NOTE: These modifications are restricted to x86 implementations only as
      the buggy h/w I am aware of is only used with Xen in an x86
      environment. ARM may require similar code but, since I am not
      aware of the need, this patch does not modify any ARM implementation.

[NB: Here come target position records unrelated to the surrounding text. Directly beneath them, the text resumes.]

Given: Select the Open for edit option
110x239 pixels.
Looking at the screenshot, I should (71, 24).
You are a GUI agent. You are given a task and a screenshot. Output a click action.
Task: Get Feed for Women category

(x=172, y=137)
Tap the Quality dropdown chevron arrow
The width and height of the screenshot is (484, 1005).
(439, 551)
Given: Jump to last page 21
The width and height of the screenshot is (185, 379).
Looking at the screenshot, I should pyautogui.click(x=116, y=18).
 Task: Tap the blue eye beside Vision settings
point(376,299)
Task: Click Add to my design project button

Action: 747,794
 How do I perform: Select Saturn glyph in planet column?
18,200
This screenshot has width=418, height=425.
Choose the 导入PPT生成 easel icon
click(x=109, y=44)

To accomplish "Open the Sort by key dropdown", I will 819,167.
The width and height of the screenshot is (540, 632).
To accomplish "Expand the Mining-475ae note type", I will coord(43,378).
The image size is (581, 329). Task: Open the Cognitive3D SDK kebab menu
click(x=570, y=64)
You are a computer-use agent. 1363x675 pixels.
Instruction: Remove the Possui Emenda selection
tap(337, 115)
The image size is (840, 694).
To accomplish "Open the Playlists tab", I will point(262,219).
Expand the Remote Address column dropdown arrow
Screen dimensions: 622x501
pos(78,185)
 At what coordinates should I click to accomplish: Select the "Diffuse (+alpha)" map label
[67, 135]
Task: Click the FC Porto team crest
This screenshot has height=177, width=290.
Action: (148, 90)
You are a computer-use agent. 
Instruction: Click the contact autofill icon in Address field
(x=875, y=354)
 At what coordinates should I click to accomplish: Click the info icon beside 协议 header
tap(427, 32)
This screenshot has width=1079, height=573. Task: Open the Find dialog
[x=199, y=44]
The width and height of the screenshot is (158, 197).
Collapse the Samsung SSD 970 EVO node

Signed-off-by: Paul Durrant <pdurrant@amazon.com>
---
Cc: Jan Beulich <jbeulich@suse.com>
Cc: Andrew Cooper <andrew.cooper3@citrix.com>
Cc: Kevin Tian <kevin.tian@intel.com>
Cc: Wei Liu <wl@xen.org>
Cc: "Roger Pau Monné" <roger.pau@citrix.com>

v2:
 - Addressed comments from Jan

There is still the open question of whether use of a scratch page ought
to be gated on something, either are run-time or compile-time.
---
 xen/drivers/passthrough/amd/iommu_map.c       | 62 ++++++++++++++++
 xen/drivers/passthrough/amd/pci_amd_iommu.c   | 14 ++--
 xen/drivers/passthrough/iommu.c               | 20 +++++-
 xen/drivers/passthrough/vtd/iommu.c           | 72 +++++++++++++++----
 xen/include/asm-x86/hvm/svm/amd-iommu-proto.h |  3 +
 xen/include/xen/iommu.h                       |  1 +
 6 files changed, 148 insertions(+), 24 deletions(-)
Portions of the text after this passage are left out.